Open Interpretation

In architecture, the interpretative meaning of open work can be easily spotted in the unbuilt work of Mark Foster Gage, with his “Kit-bashing” approach to design. His buildings, such as his proposal for the Guggenheim Museum in Helsinki, present a mash-up of different objects, characters, body parts, animals–things, all composed in a contemporary bas-relief that envelops the building. A human leg right beside a dolphin, a baroque detail intersecting with an anime character, a multitude of references and callbacks that have nothing to do with each other, in a potpourri of sorts. The individual pieces are then stripped of its individual meaning and are now part of a bigger arrangement, allowing for the observer to connect them in any way they see fit, dependent on their own base of knowledge and culture. This refers back to the first definition of open work introduced by Eco, the different interpretations of an art piece. This slightly strips the author of their power and control over the content, in a way, since the final message might not be something that they predicted or even agreed with.
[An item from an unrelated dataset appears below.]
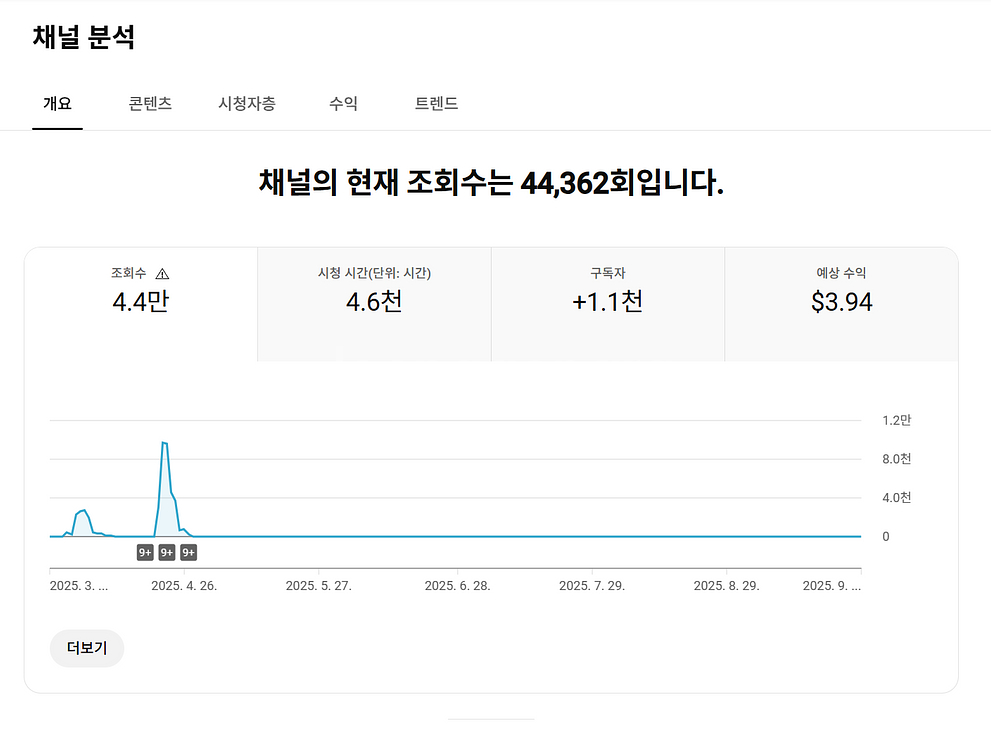The height and width of the screenshot is (750, 991).
Task: Open the 트렌드 tab
Action: point(436,104)
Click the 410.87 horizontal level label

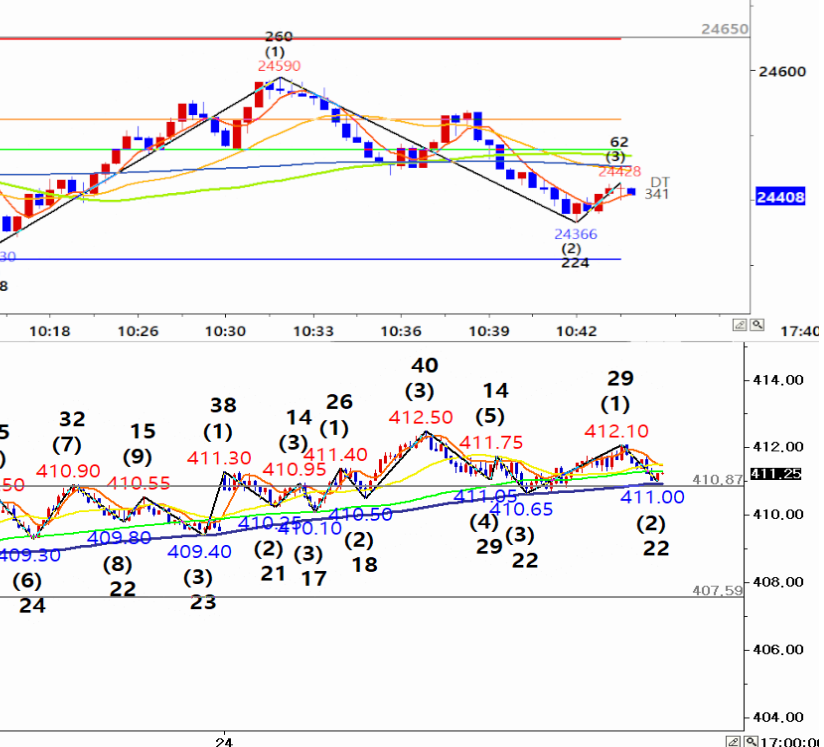(x=718, y=480)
With this, Mark Foster Gage’s building itself becomes art, allowing people to observe it from a distance – but from a distance, it is not aiming for approachability, it does not allow people to interact with it in any other way than the one intended by the architect, on the contrary, it creates a distance between the work and the user. Stay behind the line and don’t touch the artwork, please. The gap is exponentiated by the use of marble and other fancy materials in the creation of his sculpture, that, just like the objects on the bas-relief, limits the openness to a superficial level. When emphasized and focused on, this freedom of interpretation approach can still be relevant today, but if it is not accompanied by other methods of promoting active engagement it feels performative and only goes skin-deep.